Banken zur Offenlegung der Vergütung verpflichtet

In den Verfahren XI ZR 355/11 und XI ZR 356/11 hat das Berufungs­gericht die Pflicht der Bank zur Offenlegung der von der Emittentin gezahlten Vergütung u. a. damit begründet, die Beklagte habe dem Kunden die Ausführung seines Auftrags im Wege des Eigenhandels verschwiegen. Außerdem stehe die von der Emittentin gezahlte Provision einer Rückvergütung gleich und die Offen­le­gungs­pflicht der Bank ergebe sich zudem aus der Auskunftspflicht des Geschäfts­be­sorgers bzw.

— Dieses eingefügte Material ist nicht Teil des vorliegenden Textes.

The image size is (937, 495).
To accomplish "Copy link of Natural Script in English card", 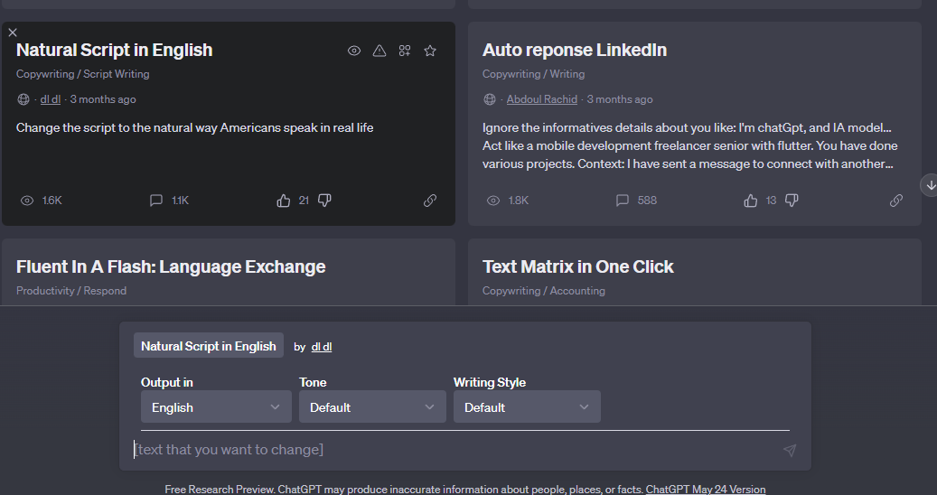I will (430, 201).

Kommissionärs.

Berufungs­ge­richte müssen neu entscheiden

Der XI. Zivilsenat hat in allen vier Fällen die Berufungs­urteile aufgehoben und die Sachen jeweils zur erneuten Verhandlung und Entscheidung an die Berufungs­ge­richte zurückverwiesen, weil jedenfalls mit der gegebenen Begründung ein Schaden­s­er­satz­an­spruch der Anleger gegen die beklagte Bank nicht bejaht werden kann.

Bei Festpreis­ge­schäft keine Aufklä­rungs­pflicht über Gewinnmarge

Für den Fall eines Festpreis­ge­schäfts hat der Senat - nach Erlass der in den heute verhandelten Sachen ergangenen Berufungs­urteile - durch seine Urteile vom 27. September 2011 (XI ZR 178/10 und XI ZR 182/10) entschieden, dass die beratende Bank den Kunden auf der Grundlage der insoweit gebotenen typisierenden Betrach­tungsweise weder über ihre Gewinnmarge noch darüber aufklären muss, dass der Zerti­fi­ka­t­erwerb im Wege eines Eigengeschäfts (Kaufvertrag) erfolgt. An dieser Rechtsprechung hält der Senat fest.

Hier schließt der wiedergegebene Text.